The electrolytes or conductivity additives given by way of example are on the order of approximately 2 percent by weight mixed with the ink. The electrical that can be achieved

Conductivity clearly exceeds the technically required value of approx. 0.2 mS / cm (25ºC). The invention provides a way by which the range of dyes possible for ink compositions is significantly expanded. Zuifl example, solvent dyes can now also be used. The inks can be constructed on an anhydrous basis or, like newer ink compositions, can contain up to 10 percent by weight of water. Such more water-containing inks then contain a poly- or diethylene glycol as a viscosity-increasing additive. The ink according to the invention is particularly suitable for printers which operate according to the piezo-jet process, but can also be used for bubble-oet processes and other ink-jet processes.

5 claims

Claims

Claims

1. Ink for inkjet printers, consisting of at least one organic solvent, at least one highly purified dye and optionally other auxiliaries, characterized in that further organic additives are added to achieve a defined electrical conductivity of the ink, which charge carriers (ions.) When dissolved in the at least one solvent ) produce.

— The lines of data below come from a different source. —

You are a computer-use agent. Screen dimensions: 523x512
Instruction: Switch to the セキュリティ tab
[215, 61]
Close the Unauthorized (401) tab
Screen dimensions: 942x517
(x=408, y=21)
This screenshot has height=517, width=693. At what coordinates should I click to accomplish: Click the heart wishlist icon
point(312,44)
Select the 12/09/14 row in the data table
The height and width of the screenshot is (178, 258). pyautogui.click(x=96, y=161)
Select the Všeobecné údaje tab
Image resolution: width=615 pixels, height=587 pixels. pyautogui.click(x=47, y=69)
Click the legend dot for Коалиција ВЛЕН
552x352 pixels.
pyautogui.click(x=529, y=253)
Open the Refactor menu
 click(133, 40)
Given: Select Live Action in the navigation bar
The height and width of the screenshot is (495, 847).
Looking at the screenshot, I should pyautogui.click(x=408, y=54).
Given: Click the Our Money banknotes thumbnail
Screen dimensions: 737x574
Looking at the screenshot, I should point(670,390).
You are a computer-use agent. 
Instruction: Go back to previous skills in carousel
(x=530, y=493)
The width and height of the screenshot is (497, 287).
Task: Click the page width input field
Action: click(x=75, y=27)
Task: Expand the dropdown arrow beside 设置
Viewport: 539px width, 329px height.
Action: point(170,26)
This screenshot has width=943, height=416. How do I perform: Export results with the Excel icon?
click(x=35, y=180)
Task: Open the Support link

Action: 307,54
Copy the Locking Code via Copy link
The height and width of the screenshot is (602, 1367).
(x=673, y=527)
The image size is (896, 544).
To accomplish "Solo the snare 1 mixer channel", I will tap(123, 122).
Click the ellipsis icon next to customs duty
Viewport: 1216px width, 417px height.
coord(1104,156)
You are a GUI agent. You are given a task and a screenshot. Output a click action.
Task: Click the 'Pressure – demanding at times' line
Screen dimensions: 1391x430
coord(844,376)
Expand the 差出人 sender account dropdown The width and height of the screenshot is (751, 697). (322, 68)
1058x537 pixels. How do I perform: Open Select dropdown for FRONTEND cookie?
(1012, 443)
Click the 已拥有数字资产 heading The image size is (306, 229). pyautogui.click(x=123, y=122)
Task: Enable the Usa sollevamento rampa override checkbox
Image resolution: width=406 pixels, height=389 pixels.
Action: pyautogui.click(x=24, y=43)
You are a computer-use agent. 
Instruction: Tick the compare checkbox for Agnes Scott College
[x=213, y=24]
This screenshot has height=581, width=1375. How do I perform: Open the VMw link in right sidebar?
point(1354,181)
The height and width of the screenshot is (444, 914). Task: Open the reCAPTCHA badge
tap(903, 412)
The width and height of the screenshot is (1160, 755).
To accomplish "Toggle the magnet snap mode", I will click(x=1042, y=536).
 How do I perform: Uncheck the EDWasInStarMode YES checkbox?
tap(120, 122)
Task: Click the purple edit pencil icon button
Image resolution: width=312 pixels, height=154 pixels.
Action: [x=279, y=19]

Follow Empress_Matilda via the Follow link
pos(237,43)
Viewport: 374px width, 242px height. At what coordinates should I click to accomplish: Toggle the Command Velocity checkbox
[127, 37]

2. Ink according to claim 1, characterized in that the organic additives are quaternary ammonium compounds of the general formula NH _4-a R _a A, where the radicals R independently represent alkyl or aryl radicals, a is the number 1, 2 or 3 and A is a suitable anion that is selected so that the ammonium compound in the ink is stable without decomposition.

3. Ink according to claim 2, d a d u r c h g e k e n n z e i c h n e t that the organic additives are tetraalkyl or tetraarylammonium hydroxides.

4. Ink according to claim 1 or 2, d a d u r c h g e k e n n z e i c h n e t that the organic additives have the general formula

NR ₄ ⁺ / XSO ₃ -, where the radicals R are independently monovalent alkyl, aryl or arylalkyl groups and X is an organic radical bonded to the sulfur atom of the XSO ₃ group, for which at least the same selection as for R applies .

5. Ink according to claim 4, d a d u r c h g e k e n n z e i c h n e t that bound to the organic radical X.

H atoms are at least partially replaced by the halogen atoms fluorine, chlorine or bromine.